For the records below, copy exactly the span that begins at the line containing "Click the orange team badge beside EU3KO" and stops after the line containing "Open the Destination dropdown arrow", minus any pictures.

== Data records ==
--- START ---

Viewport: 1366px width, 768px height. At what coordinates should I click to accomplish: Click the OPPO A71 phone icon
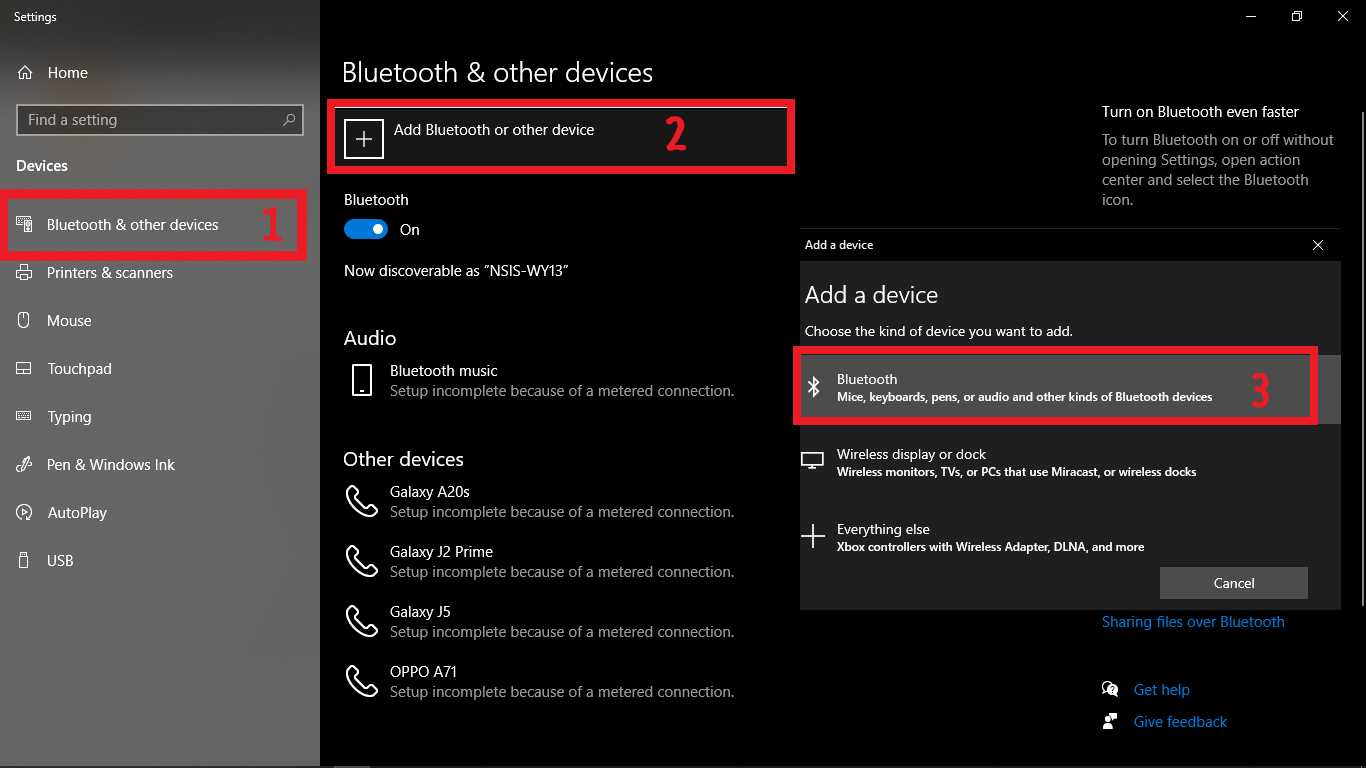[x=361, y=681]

--- END ---
--- START ---

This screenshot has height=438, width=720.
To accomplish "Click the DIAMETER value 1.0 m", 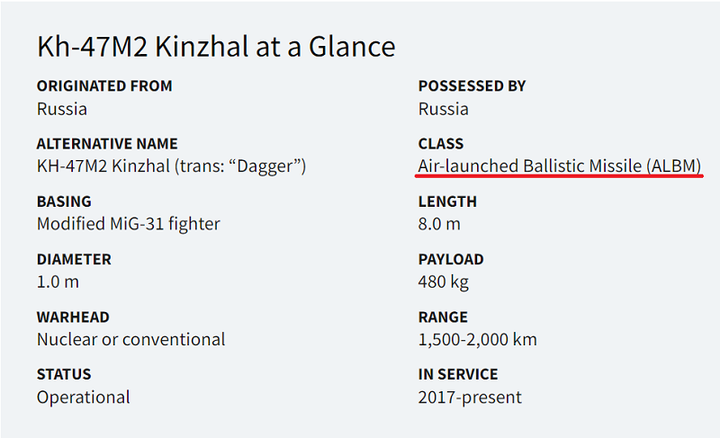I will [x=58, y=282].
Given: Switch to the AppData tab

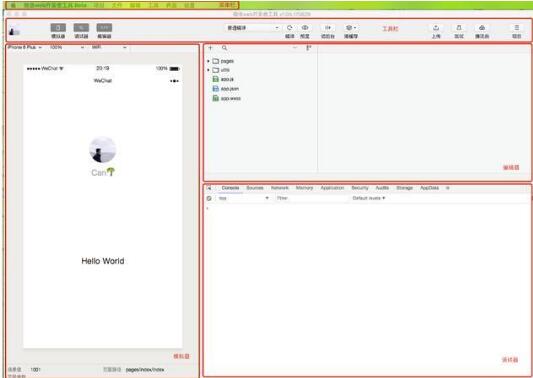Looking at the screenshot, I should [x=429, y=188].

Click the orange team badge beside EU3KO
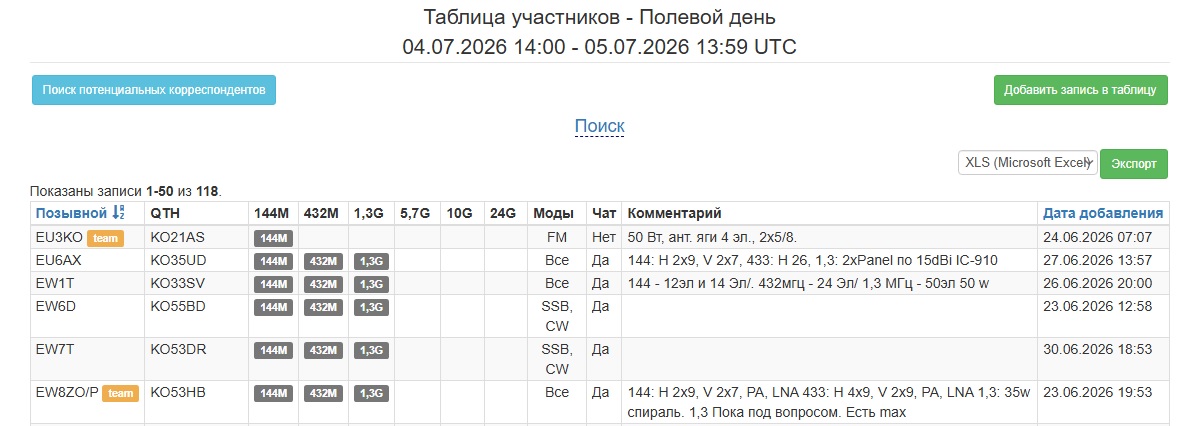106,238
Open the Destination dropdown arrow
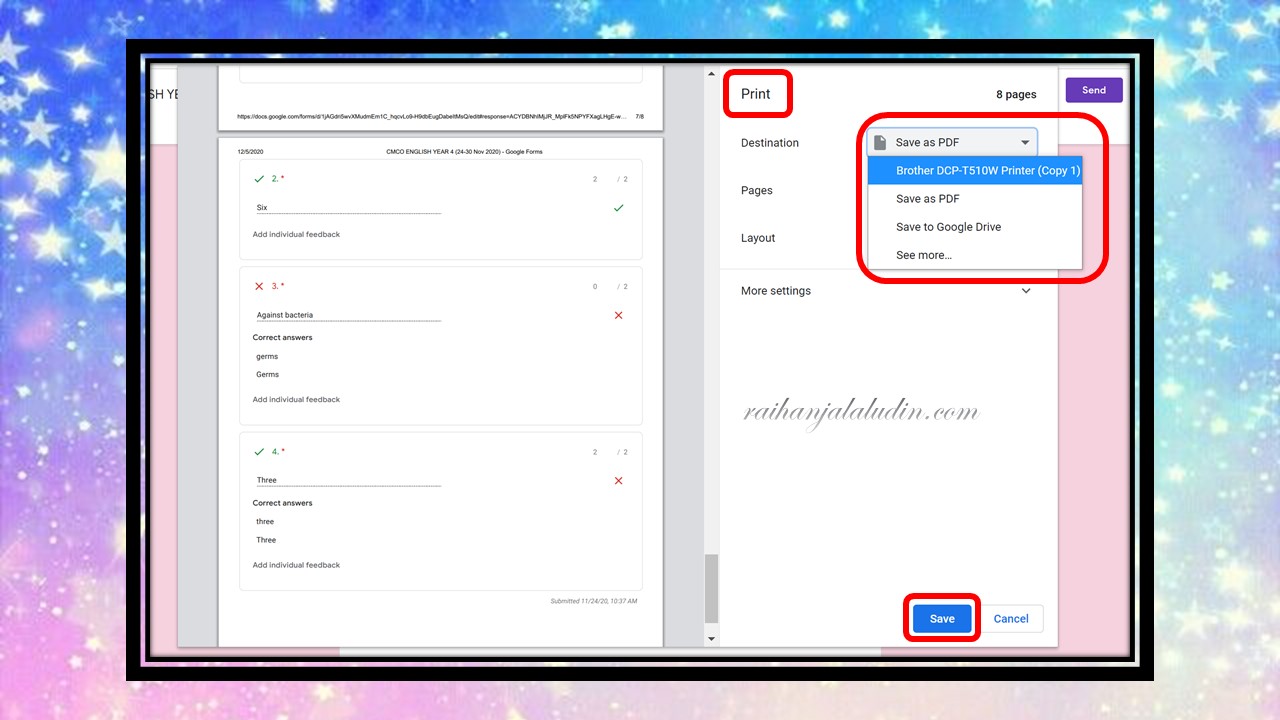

--- END ---

== Answer ==
Click the orange team badge beside EU3KO
106,238
Open the Destination dropdown arrow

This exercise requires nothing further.